What is the real reason behind this as the machine is nearly 60 years old, including the pre-versions like the R-80?
thuchan
Raul, I'm an engineer and it is easy to get overwhelmed when considering all of the design issues and technical hurdles involved with music reproduction and begin to think that making any music at all is near impossible. Step back a moment and consider sound reproduction as an art more than an engineering problem. How? Well, the music begins and ends with coils. Transformers is a good name for them because they transform the live music into electrical signals and then back into live music. The process starts with the coils in the microphones and transducers and goes to the coils in the cutting stylus. The vinyl disc is simply a mechanical record of the signals generated by the coils. (The master tapes are a record of the signals from the tape head coils). The phono cartridge coils reproduce these signals from the cutting stylus coils and then goes through the coils in the preamp/amp and finally to the speaker coils. In the whole sound reproduction chain nothing is more important than these coils. Some are mass produced on automated equipment and some are wound by the hands of master craftsman. Many people will tell you that some of the most esoteric gear rely on the art of the master craftsmen winding these coils- large or small. I'm not a EE but I believe the basic audio circuits have been around for decades. The application of new components such as wiring, capacitors, resistors, isolation, etc. make for the modern improvements in audio amplifiers. Circuitry is not nearly as interesting as the design and construction of the coils of wire in the stereo chain. I believe, Raul that it goes back to the basics- the theme that I see oft in your posts- purity of signal through top notch subcomponents, isolation and dampening and a rock solid time base; ie. stable platter speed. Just offering a different perspective here.
I should have summarized better. What I am saying is that Hifi is much more than a collection of circuit boards populated with components and boxes sitting on a shelf. There is still art and craftsmanship involved in every step of the sound reproduction chain. That will never change and there will always be a segment of the population that will seek that special pleasure out. The EMT 927 and other turntables like it were built by adventurers willing to make the sacrifices and effort: little different from those that would climb Mt. Everest.
Dear Atmasphere: +++++ " This is bogus and possibly insulting... " ++++

NO it's not, even you learned ( for the good or bad ) through the AHEE and your ears accustomed to what the AHEE taught to you.

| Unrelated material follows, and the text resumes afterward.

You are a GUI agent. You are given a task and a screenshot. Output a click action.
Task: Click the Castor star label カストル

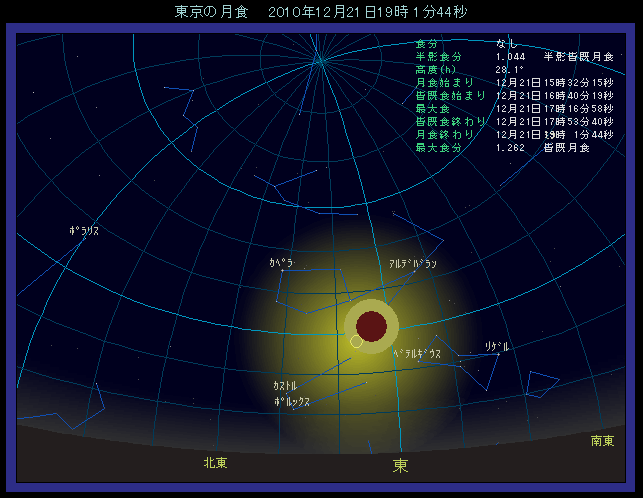coord(285,386)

Your ears can't decide on what you are not accustom to or don't know.

Please don't post as a manufacturer but as a cautive audiophile of the AHEE.

All what I posted to Lewm is what we learned trhough the AHEE and we " like " to follow that trend even if it's way wrong. I used to follow it too but I learned by my self against what the AHEE taught me.

I was on tubes till I learned, I was on SUTs till I learned, I was on LOMC till I learned, I was on BD TT till I learned, I was..., I was..., and was not the AHEE whom help me to learn about but my self/own " discoveries " and one after other audio subject were I change my mind was a lesson to me: that what the AHEE taught me was way wrong and as I said we audiophiles can't make almost nothing to modify that " corrupted " AHEE trend.

The AHEE was very carefully to hide vital audio information to us audiophiles/customers even today and these misinformation is the worst kind of corruption where we have not a single defense.

I don't want to go deeper on this whole subject because is full of trash.

Regards and enjoy the music,
R.
The Internet has transformed how audiophiles do things, and the 'AHEE' has had to tag along.
I think Ralph is spot-on with this comment.
The average audiophile is so much more informed today because of the multitude of Forums such as this one........that the reviewers themselves have had to become better informed as a result.
I can detect this change in the style and content of the writings in all the on-line reviews as well as the big two mags....Stereophile and TAS.
The so-called AHEE is now on the back foot as Ralph implies.....and appears more a 'reflection' of current audiophile sentiment rather than a leader of it IMHO?
"NO it's not, even you learned ( for the good or bad ) through the AHEE and your ears accustomed to what the AHEE taught to you."

You mean I shouldn't put all my trust in those guys who want to sell me something?

How about just a little here and there?

Seriously, I think there is truth to what Raul says in that the AHEE as referred to certainly have had a lot of influence on audiophiles over the years, but the fact is no two AHEE preach the exact same gospel usually.

SO people still decide who they will trust or not and how much.

There IS learning to be achieved through this process if done with common sense.

Its easy to trust ones ears and one must in the end, but its been well proven and becoming increasingly more widely accepted in teh business world that collaborative environments deliver better informed and more productive participants than those that are closed and that exclude certain viewpoints that might even seem to be frequently way off base.